**Directions**
Output the items from the line with "Image resolution: width=397" up to and including the line with "I will coord(330,49)." as a Markdown table with the columns Number and Item line, skipping blank lines.

(Collected data)
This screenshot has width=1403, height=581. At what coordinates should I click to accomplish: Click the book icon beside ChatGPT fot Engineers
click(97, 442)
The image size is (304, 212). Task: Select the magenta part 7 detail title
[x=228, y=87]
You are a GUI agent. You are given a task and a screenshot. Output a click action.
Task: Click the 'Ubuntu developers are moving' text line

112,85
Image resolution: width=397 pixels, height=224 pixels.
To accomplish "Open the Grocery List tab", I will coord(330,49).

---

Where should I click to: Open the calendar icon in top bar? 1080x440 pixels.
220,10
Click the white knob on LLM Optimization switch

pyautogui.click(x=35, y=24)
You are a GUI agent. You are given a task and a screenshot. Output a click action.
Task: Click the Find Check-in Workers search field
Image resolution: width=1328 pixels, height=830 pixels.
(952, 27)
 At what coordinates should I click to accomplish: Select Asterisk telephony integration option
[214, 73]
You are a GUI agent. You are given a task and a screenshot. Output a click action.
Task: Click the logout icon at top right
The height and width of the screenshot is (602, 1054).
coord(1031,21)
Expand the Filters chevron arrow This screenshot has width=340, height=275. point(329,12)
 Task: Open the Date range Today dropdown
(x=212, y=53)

**Full response**
| Number | Item line |
|---|---|
| 1 | Image resolution: width=397 pixels, height=224 pixels. |
| 2 | To accomplish "Open the Grocery List tab", I will coord(330,49). |